>>>>>
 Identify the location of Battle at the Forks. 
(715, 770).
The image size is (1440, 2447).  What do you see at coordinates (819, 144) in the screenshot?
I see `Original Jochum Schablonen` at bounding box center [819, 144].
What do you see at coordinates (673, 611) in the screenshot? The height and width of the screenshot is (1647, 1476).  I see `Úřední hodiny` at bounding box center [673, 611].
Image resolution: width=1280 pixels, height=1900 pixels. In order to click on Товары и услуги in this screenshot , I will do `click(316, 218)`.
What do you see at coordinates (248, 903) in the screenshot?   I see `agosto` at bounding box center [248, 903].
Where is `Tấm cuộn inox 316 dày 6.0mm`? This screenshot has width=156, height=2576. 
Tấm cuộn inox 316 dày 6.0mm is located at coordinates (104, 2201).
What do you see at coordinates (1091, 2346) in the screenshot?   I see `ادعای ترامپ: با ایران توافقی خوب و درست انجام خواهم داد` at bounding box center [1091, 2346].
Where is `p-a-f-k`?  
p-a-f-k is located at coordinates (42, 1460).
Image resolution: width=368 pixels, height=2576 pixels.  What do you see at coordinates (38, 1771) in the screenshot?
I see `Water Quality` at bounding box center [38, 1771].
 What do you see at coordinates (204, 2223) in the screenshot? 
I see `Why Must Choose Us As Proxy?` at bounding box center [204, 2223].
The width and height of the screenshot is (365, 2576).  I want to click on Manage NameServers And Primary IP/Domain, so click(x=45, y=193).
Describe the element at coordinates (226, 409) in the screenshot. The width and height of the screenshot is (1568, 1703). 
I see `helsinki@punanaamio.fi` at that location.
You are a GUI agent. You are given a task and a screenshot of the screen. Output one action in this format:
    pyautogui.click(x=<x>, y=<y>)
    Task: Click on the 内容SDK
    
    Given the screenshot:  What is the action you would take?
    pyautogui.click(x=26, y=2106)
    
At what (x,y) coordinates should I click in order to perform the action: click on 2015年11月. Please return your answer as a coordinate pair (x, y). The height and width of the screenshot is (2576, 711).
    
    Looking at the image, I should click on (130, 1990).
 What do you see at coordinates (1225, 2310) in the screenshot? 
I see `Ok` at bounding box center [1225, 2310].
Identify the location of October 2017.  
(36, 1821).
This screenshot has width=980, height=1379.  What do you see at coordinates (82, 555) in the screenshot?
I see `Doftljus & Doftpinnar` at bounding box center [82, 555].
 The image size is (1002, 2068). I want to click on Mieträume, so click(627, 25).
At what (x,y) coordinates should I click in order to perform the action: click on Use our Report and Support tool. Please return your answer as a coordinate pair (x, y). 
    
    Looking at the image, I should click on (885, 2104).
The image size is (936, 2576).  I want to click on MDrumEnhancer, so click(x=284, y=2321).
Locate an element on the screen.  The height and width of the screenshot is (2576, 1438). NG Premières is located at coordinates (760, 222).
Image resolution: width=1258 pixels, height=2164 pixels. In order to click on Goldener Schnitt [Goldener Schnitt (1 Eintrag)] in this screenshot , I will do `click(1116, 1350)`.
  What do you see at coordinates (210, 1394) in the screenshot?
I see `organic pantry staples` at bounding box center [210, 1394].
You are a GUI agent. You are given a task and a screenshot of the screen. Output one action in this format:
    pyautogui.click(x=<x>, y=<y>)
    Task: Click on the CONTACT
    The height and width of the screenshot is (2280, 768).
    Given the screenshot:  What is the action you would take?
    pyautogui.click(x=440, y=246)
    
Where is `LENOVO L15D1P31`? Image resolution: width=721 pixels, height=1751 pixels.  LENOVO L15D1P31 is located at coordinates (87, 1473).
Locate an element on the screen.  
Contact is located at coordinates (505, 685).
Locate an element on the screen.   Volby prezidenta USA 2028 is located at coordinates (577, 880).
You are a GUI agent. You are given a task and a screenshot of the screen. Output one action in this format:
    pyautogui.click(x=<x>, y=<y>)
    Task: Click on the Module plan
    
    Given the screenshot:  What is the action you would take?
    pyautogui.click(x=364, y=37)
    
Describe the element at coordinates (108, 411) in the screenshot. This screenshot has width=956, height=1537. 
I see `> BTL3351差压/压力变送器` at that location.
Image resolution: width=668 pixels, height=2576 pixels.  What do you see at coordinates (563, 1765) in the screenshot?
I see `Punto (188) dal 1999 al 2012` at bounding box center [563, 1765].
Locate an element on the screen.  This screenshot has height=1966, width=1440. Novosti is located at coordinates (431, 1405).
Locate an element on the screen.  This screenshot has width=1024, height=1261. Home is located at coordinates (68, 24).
<<<<<
Énoncé -> Remplacez « GUI agent » par « graphical interface agent » dans les lignes allant de celle qui contient « What do you see at coordinates (210, 1394) » jusqu'à la dernière, bornes incluses, puis restituez ces lignes sans aucune autre modification.

Corrigé ->
  What do you see at coordinates (210, 1394) in the screenshot?
I see `organic pantry staples` at bounding box center [210, 1394].
You are a graphical interface agent. You are given a task and a screenshot of the screen. Output one action in this format:
    pyautogui.click(x=<x>, y=<y>)
    Task: Click on the CONTACT
    The height and width of the screenshot is (2280, 768).
    Given the screenshot:  What is the action you would take?
    pyautogui.click(x=440, y=246)
    
Where is `LENOVO L15D1P31`? Image resolution: width=721 pixels, height=1751 pixels.  LENOVO L15D1P31 is located at coordinates (87, 1473).
Locate an element on the screen.  
Contact is located at coordinates (505, 685).
Locate an element on the screen.   Volby prezidenta USA 2028 is located at coordinates (577, 880).
You are a graphical interface agent. You are given a task and a screenshot of the screen. Output one action in this format:
    pyautogui.click(x=<x>, y=<y>)
    Task: Click on the Module plan
    
    Given the screenshot:  What is the action you would take?
    pyautogui.click(x=364, y=37)
    
Describe the element at coordinates (108, 411) in the screenshot. This screenshot has width=956, height=1537. 
I see `> BTL3351差压/压力变送器` at that location.
Image resolution: width=668 pixels, height=2576 pixels.  What do you see at coordinates (563, 1765) in the screenshot?
I see `Punto (188) dal 1999 al 2012` at bounding box center [563, 1765].
Locate an element on the screen.  This screenshot has height=1966, width=1440. Novosti is located at coordinates (431, 1405).
Locate an element on the screen.  This screenshot has width=1024, height=1261. Home is located at coordinates (68, 24).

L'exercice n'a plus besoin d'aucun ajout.